◆ Tasks and exercises:
A: Answer these questions about the Botswana travel account, one per line:
(i) From which city does the early start take place?
(ii) On the bank of which river is camp set up?
(iii) Who tells the narrator about the trees?
B: Revise the Botswana travel account from "The campground is" to "water in return.", replacing "ablution block" with "washroom".
C: Extend the Botswana travel account, picking up after its final sentence.

◆ Article:
◆ ◆ ◆
Editor’s Note:
Dutch native, Michiel van Dam, shares his experience riding an adventure bike in Africa for the first time, on a trip into Botswana.
Here is the story as told by Michiel van Dam…
An early start from Pretoria helps us reach the African Ranch campsite before sunset. There, we set up camp on the Botswana bank of the Limpopo river. “That crocodile on that rock in the river will probably still be there tomorrow morning,” I think, “frozen stiff.”
Because after the sun goes down, the cold creeps in, enhanced by a wind from the east that disturbs the peace and tranquillity of our laager around the fire. It isn’t always hot in Africa.
The campground is a new site, with very welcome amenities, such as a fireplace providing primaeval warmth, coffee and food, and a spotless ablution block. Yes sir: hot showers too, thanks to a donkey that feeds on wood and heats up the water in return.
Our suite is bigger than any president’s, with a majestic ceiling full of sparkling lights, supported by the broad branches of apple-leaf, leadwood, knobthorn, and jackalberry trees. I don’t know those trees; my South African riding buddy, Johan, tells me about them.
◆ ◆ ◆
◆ Given information:
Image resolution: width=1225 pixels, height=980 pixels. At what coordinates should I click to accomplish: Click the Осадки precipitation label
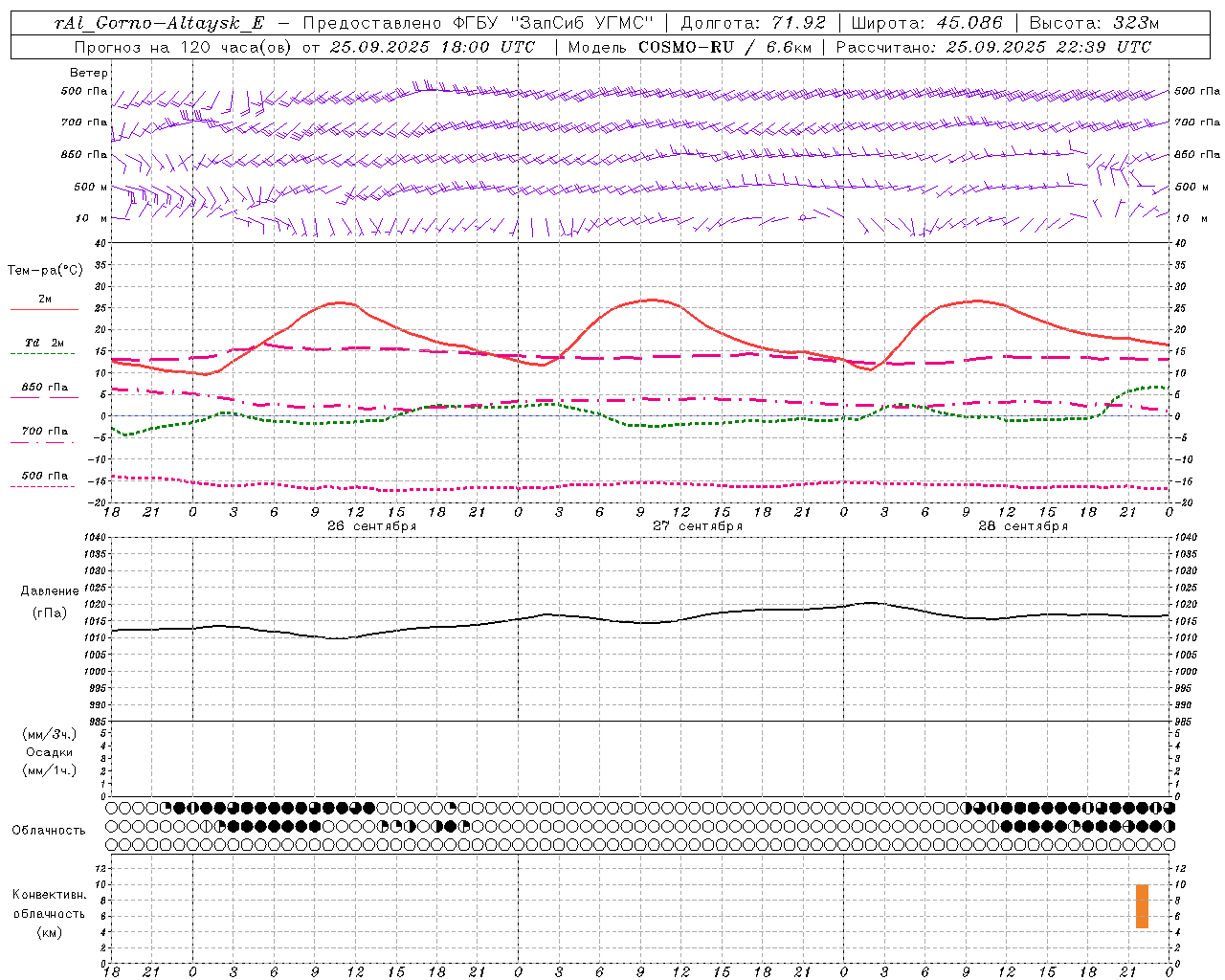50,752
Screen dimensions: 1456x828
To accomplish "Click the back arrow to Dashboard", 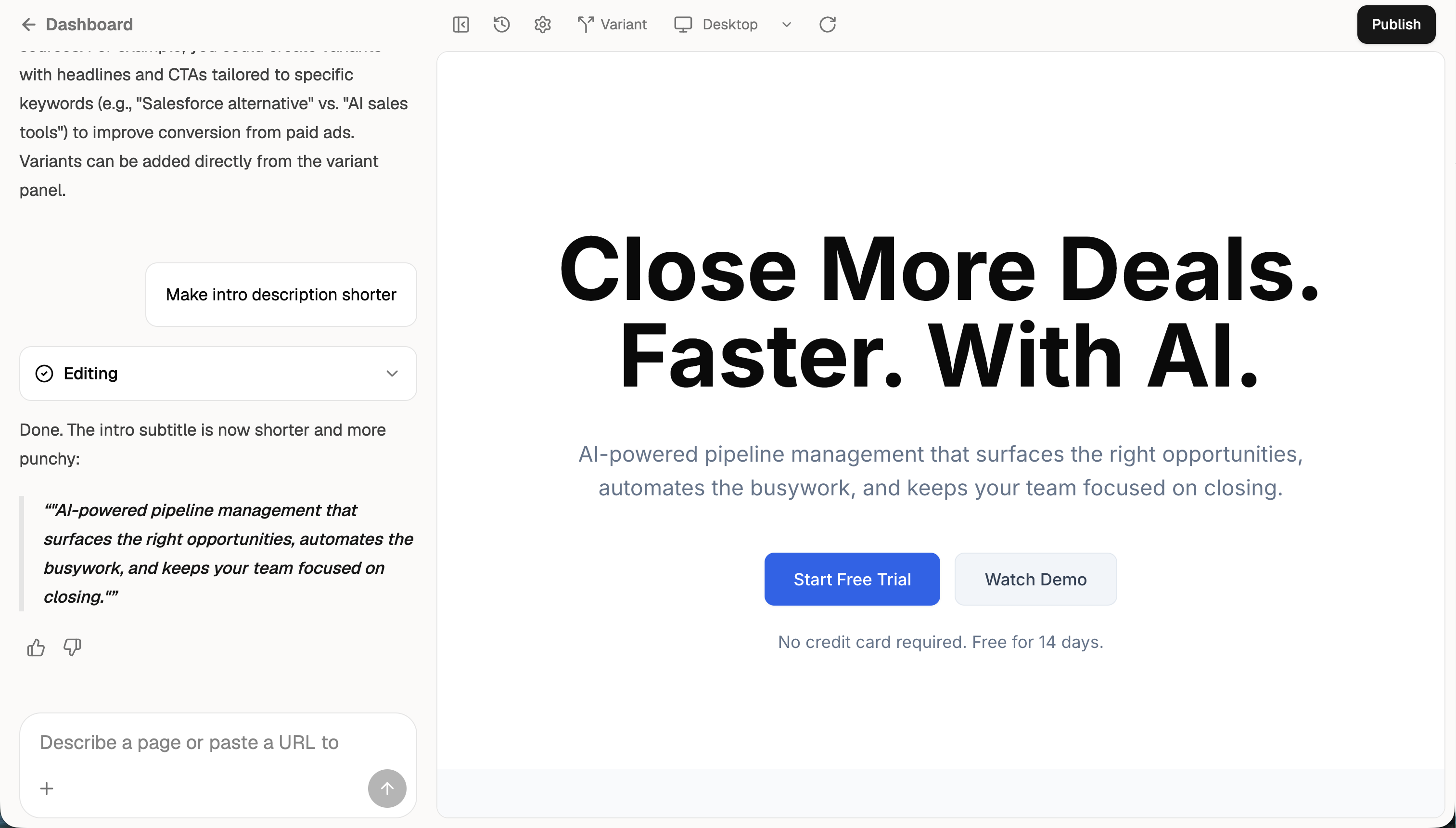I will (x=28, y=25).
◆ ◆ ◆
◆ The replies:
A:
(i) Pretoria
(ii) The Limpopo river, on its Botswana bank
(iii) Johan, the narrator's South African riding buddy

B:
The campground is a new site, with very welcome amenities, such as a fireplace providing primaeval warmth, coffee and food, and a spotless washroom. Yes sir: hot showers too, thanks to a donkey that feeds on wood and heats up the water in return.

C:
I am a rookie in Africa, whereas he grew up here and knows his way around, just like I can find my way home blindfolded in the Amsterdam Walletjies district on any given night. There is a lot to be learned in a short time—all the does and don’ts of riding in Africa, for instance, on and off tarmac. In Europe, I have to make an effort to find gravel experiences, while here, it’s the norm.
So how did I go about tackling the gravel road to African Ranch? Since Johan had disappeared in a cloud of dust, I was left to my own devices. Buying a KTM 690 Enduro and adding all the right accessories did not make me a dirt-bike rider overnight. Far from it, I hate to admit.
Swallowing dust and my pride, I tried to follow in Johan’s tracks. “If he didn’t fall off the bloody bike, neither will I,” I kept telling myself, grinding my teeth and sweating like a vlakvark caught in a bush fire in my protective vest, trying VERY hard NOT to come off the bike.
African Ranch signalled the very welcome end of the day’s ride, but not of the day’s lessons to be learned: “First thing is to keep away from the river banks—that mighty Limpopo is not your average European sweet water duck pond. We have crocs and hippos here, boet, things that bite and trample. And keep away from those branches. I told you so, now you know why this tree is called the draai-en-wag-’n-bietjie boom.”
After dinner we sit and sip at the fire, talking about our experiences on the first day. The pros and cons of my gear, like those bloody bags on my bike, with straps that keep loosening up along the road, forcing us to stop again and again and find another way of tightening them. I want my gear to be perfect and not give any trouble, while Johan takes a more philosophical approach and is ready for improvisations along the road as we go along.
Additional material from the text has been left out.